GUWAHATI: The Kamrup metro district unit of All Assam Students’ Union will soon take up the matter of “random” earth-cutting on the hills of Meghalaya with the Khasi Students Union in Ri-Bhoi district in a bid to mitigate flash floods in the Jorabat area near the Assam-Meghalaya border.
A smart shower on Monday afternoon was all it took to trigger yet another flash flood on NH-37 at Jorabat, causing harassment to commuters with vehicles struggling to wade through the waterlogged tri-junction.
Sources said this was the fourth incident of flash floods in the area this monsoon season.
An important tri-junction, Jorabat connects Guwahati to Meghalaya, Barak Valley, Mizoram and Tripura through NH 6 and Upper Assam through NH-37. But flash floods are now a regular feature in the area during the rainy season with locations such as 9th Mile, 10th Mile and Jorabat the worst affected.
“The situation gets aggravated every monsoon by the loose soil brought along with the water gushing down from the hills of Meghalaya where rampant earth cutting takes place. The mud and soil accumulates and finally clogs the drain in the area, invariably causing floods after a shower,” Dibyajyoti Medhi, general secretary of AASU, Kamrup metro district committee, told The Shillong Times on Tuesday.
“We will soon deliberate with the Khasi Students Union in Ri-Bhoi district and try to find out solutions to this menace of haphazard earth-cutting by unscrupulous elements, which is at the root of the flooding that occurs at Jorabat tri-junction,” Medhi said.
Encroachment and haphazard construction work in the area between Nine Mile and Jorabat also blocks drains, prompting the Sonapur revenue circle authorities to evict about 15 shops beside NH-37 at 9th Mile near North East Cancer Hospital along with around 20 roadside shops at Jorabat on May 14.

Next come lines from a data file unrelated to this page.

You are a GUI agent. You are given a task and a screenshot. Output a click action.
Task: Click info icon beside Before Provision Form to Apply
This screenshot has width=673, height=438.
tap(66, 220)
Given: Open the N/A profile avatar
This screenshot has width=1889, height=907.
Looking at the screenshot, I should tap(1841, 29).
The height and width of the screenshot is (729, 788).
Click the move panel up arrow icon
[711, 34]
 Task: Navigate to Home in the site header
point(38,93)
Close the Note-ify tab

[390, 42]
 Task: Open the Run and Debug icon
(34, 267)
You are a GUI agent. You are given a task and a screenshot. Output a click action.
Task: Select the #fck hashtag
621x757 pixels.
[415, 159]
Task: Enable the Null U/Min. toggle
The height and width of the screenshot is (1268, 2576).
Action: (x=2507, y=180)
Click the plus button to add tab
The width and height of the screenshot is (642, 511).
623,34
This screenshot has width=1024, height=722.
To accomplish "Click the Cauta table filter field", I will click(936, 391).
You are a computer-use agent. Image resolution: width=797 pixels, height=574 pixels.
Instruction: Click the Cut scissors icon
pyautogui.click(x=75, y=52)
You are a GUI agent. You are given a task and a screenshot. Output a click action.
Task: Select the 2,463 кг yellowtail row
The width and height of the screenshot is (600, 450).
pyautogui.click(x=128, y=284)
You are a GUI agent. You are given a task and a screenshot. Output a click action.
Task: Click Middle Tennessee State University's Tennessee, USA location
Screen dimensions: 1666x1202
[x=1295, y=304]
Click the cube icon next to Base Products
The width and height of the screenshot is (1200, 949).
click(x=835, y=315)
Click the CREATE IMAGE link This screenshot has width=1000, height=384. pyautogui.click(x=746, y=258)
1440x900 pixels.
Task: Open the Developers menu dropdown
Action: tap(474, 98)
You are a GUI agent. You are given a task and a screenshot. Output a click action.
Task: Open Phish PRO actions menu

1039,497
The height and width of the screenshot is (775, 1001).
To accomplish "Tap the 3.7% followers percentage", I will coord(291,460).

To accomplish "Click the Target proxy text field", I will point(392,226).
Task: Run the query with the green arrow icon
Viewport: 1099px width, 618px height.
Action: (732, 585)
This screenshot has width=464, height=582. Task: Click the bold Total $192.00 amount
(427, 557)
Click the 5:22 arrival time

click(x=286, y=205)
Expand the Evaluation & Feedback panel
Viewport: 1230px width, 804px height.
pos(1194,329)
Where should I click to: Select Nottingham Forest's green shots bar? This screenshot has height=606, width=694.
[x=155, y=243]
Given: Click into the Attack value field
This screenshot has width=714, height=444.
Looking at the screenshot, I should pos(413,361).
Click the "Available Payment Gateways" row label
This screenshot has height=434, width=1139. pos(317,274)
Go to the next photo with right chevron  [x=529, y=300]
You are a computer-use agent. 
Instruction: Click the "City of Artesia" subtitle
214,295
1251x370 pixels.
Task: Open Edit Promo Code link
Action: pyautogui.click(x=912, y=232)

However, since then there has been a status quo with the district administration maintaining that further clearance beside NH-40 could not be done as the shop owners had approached the court, which had given temporary injunction till the next date of hearing.
“The drain passing beside the highway is 16-feet wide on the map but a survey would point out that it has been reduced to about three to four feet in some areas.
So, it is time the district administration takes up result-oriented measures to solve this perennial problem in the long term. Encroachments should never be allowed and the law strictly enforced,” Medhi said.